The proposed method, Meta-level System Prompt Optimizer (MetaSPO), utilizes a meta-learning framework to optimize system prompts. This framework consists of two hierarchical loops: an inner loop for user prompt optimization and an outer loop for system prompt optimization (Figure 2).

Figure 2: Overview of MetaSPO's inner and outer loops for prompt optimization.

Inner Loop

In the inner loop, user prompts are iteratively refined to maximize task-specific performance. This involves analyzing incorrectly predicted examples to generate and evaluate candidate user prompts.

Outer Loop

In the outer loop, the system prompt is optimized across a distribution of tasks. This involves evaluating potential system prompts to ensure generality and compatibility with a variety of user prompts and tasks.

Experimental Results

The paper's experiments demonstrate significant improvements in generalization performance using MetaSPO across 14 unseen tasks from five domains.
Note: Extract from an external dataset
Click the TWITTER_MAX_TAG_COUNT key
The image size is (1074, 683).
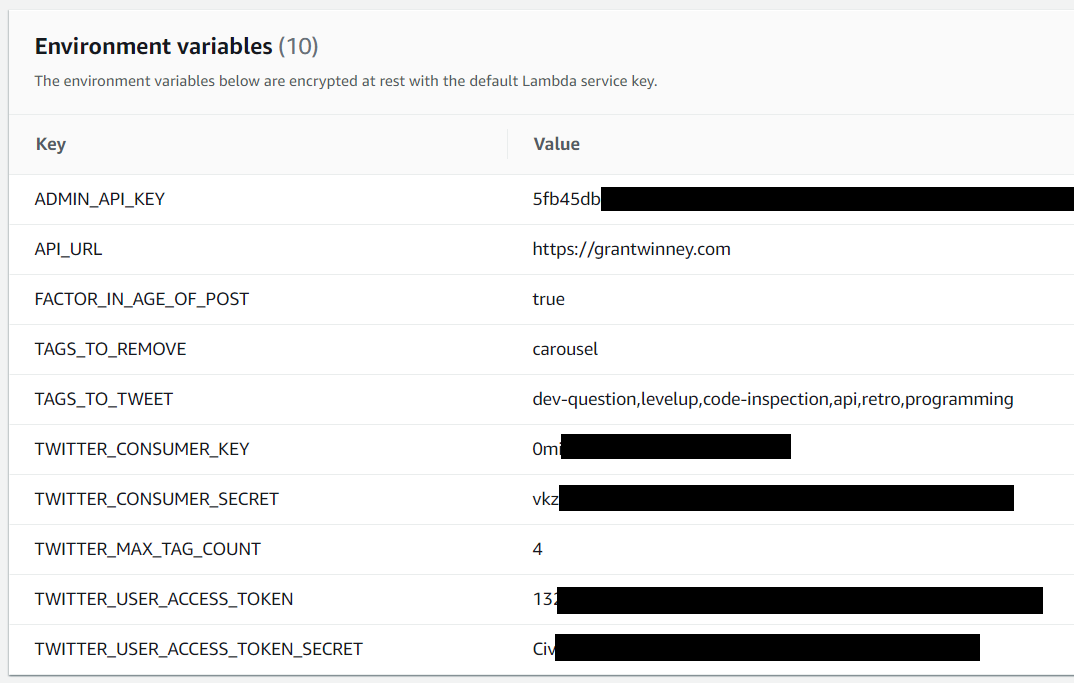point(147,549)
The optimization enables the system prompt to improve task performance without further user prompt adaptation:

• Unseen Generalization: MetaSPO outperforms conventional baselines by better generalizing across diverse tasks (Figure 3).
• Test-Time Adaptation: The approach also enhances the efficiency of user prompt optimization, achieving faster convergence with fewer examples.

Figure 3: Performance comparison showing the superiority of MetaSPO-optimized user prompts.

Detailed Analyses

Detailed analyses in the paper highlight several key insights:

• Source-Target Task Similarity: Performance improvement correlates with task similarity, illustrating the benefit of training on tasks similar to the target task.
• Cross-Domain Generalization: MetaSPO's optimized prompts remain effective even in cross-domain scenarios, demonstrating robustness.
• Efficiency: The optimized prompts reduce computational requirements for test-time adaptation, showcasing substantial resource savings (Figure 4).

  Figure 4: Efficiency for test-time adaptation showing optimization iteration and data quantity impacts.

Conclusion

The introduction of bilevel system prompt optimization marks a significant advancement in enhancing the adaptability and robustness of LLMs across diverse tasks. MetaSPO's meta-learning approach effectively leverages task distributions to produce system prompts that can adapt to a wide range of scenarios with minimal additional tuning. Future work could explore further scalability of this approach, potentially extending it to other types of model adaptations and optimizations.